▶ **Aim of the exercise**
In the data below, take the stretch from the line containing "Tap the table cell reading 0666_01" through the end and swap every "column header" for "column heading", keeping everything else the same. Return only that stretch, and omit the pictures.

Word and item position data:
^^^^
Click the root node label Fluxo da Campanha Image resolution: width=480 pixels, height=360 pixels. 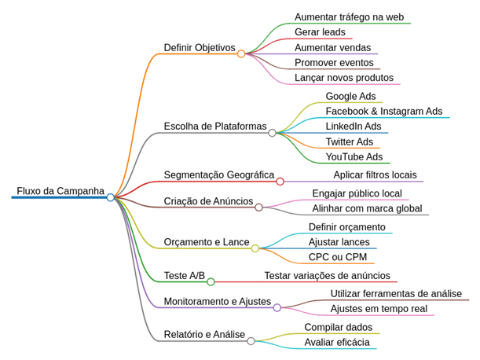click(60, 191)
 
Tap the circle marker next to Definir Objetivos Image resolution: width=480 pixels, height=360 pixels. click(241, 54)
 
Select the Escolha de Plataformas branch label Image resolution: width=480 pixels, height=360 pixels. click(214, 127)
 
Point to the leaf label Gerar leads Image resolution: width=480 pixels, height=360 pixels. click(320, 32)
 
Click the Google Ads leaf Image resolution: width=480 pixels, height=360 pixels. click(350, 97)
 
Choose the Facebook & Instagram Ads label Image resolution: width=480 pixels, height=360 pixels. click(383, 112)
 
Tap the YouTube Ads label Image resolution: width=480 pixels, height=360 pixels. click(354, 157)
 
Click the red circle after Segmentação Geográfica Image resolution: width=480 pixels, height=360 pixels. click(280, 182)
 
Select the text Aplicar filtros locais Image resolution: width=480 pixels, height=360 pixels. click(375, 175)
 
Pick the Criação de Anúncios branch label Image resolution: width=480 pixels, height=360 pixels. click(208, 201)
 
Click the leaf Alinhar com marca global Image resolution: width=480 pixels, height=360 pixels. click(367, 209)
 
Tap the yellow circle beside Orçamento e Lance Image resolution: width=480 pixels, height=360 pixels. click(255, 248)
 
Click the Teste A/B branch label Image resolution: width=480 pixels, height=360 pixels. click(184, 276)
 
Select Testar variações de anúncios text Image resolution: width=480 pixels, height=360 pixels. click(327, 276)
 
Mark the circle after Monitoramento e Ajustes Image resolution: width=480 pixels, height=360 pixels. click(277, 308)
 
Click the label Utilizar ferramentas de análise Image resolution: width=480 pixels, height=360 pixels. click(396, 294)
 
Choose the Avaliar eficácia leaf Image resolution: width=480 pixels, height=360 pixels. click(336, 342)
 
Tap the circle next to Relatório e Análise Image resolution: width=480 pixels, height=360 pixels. click(251, 341)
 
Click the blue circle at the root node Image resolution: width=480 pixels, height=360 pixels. click(111, 197)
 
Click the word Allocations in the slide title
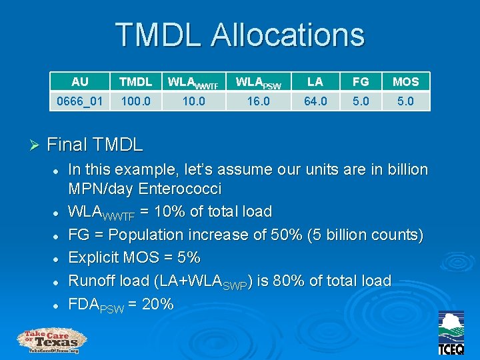[x=287, y=35]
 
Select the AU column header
[x=80, y=81]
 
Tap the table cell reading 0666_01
[x=80, y=101]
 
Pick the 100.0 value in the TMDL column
[x=135, y=101]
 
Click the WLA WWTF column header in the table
[x=193, y=82]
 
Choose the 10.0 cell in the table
[x=193, y=101]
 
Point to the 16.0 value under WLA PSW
[x=258, y=101]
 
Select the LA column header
[x=315, y=81]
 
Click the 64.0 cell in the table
[x=315, y=101]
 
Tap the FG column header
[x=361, y=81]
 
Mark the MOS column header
[x=405, y=81]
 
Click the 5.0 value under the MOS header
[x=405, y=101]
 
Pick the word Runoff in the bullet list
[x=93, y=281]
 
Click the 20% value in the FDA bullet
[x=157, y=304]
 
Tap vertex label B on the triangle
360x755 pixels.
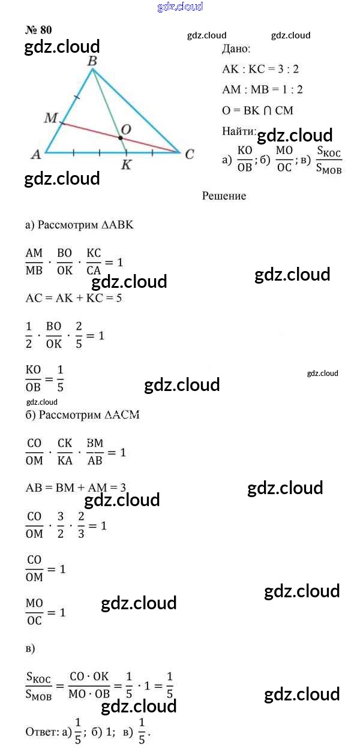click(x=92, y=61)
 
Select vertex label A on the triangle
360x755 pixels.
click(x=36, y=154)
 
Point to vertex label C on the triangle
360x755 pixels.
click(x=189, y=154)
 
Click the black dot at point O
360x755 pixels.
^^^^
▶ **Correct answer**
Tap the table cell reading 0666_01
[x=80, y=101]
 
Pick the 100.0 value in the TMDL column
[x=135, y=101]
 
Click the WLA WWTF column heading in the table
[x=193, y=82]
 
Choose the 10.0 cell in the table
[x=193, y=101]
 
Point to the 16.0 value under WLA PSW
[x=258, y=101]
 
Select the LA column heading
[x=315, y=81]
 
Click the 64.0 cell in the table
[x=315, y=101]
 
Tap the FG column heading
[x=361, y=81]
 
Mark the MOS column heading
[x=405, y=81]
 
Click the 5.0 value under the MOS header
[x=405, y=101]
 
Pick the word Runoff in the bullet list
[x=93, y=281]
 
Click the 20% value in the FDA bullet
[x=157, y=304]
 
Tap vertex label B on the triangle
360x755 pixels.
click(x=92, y=61)
 
Select vertex label A on the triangle
360x755 pixels.
click(x=36, y=154)
 
Point to vertex label C on the triangle
360x755 pixels.
click(x=189, y=154)
 
Click the black dot at point O
360x755 pixels.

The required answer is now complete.